You are hereKaty Payne, 2004 Women of Discovery Earth Award
Katy Payne, 2004 Women of Discovery Earth Award
"From Ghandi, 'The means may be likened to a seed, and the end to a tree; and there is just the same inviolable connection between the means and the end as there is between the seed and the tree.'" — Katy Payne
Acoustic Biologist
Born: 1937-01-01
Hometown: Ithaca, NY
Education: BA with honors, Music
Achievements
Discoveries: The infrasonic communication of elephants and the changing songs of humpback whales
Expeditions: Argentina, Revillagigedos Islands, Kenya, Namibia, Zimbabwe, Central African Republic
Biography
Katy Payne is a Research Associate in the Bioacoustics Research Program of Cornell University's Laboratory of Ornithology.
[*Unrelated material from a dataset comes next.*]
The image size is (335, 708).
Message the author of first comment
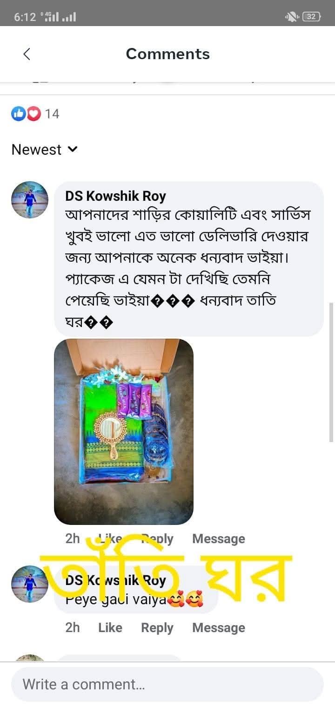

She started her studies of animal communication with a fifteen-year study of the constantly changing songs of humpback whales -- a fascinating example of cultural evolution. Then in 1984, Payne and two associates discovered that elephants make infrasonic calls that lie below the range of human hearing and travel exceptionally well. Since then, she and a shifting array of associates have focused on long-distance communication in African elephants in Kenya, Namibia, and Zimbabwe. Their studies show that elephants' powerful low-frequency calls function in mate attraction and probably in family coordination over distances whose outer limits vary between four and ten kilometers and are highly dependent on atmospheric conditions. In 1999, Payne started a conservation-oriented initiative called the Elephant Listening Project (ELP), whose purpose is to develop an acoustic monitoring program for forest elephants. Because of the density of trees in their equatorial rainforest habitats, most forest elephant populations cannot be censused visually. Forest elephants belong to a separate species, Loxodonta cyclotis, which is doubly endangered by forest destruction and by current political trends. In two intensive field seasons focused on a unique population that predictably visits a forest clearing in the Central African Republic, the ELP team used video recordings and an acoustic array to document the extent to which calling behavior reflects the elephants' numbers and circumstances. The results of this effort are now nearly ready to be put to use in the service of conservation because of the simultaneous development of new hardware and software for automatic detection and analysis of large sets of animal sounds. Gradually, the Bioacoustics Research Program engineers and biologists participating in this project are yielding a relatively simple and inexpensive, non-invasive process which will enable rangers to assess the size and health of forest elephant populations on the basis of their calls. The same data provide an opening into a deeper understanding of elephants' call repertoire and the ways in which each kind of call contributes to the social structure and welfare of elephant communities. Payne is the author of "Silent Thunder: In the Presence of Elephants" (1998) and "Elephants Calling" (1992), a children's book.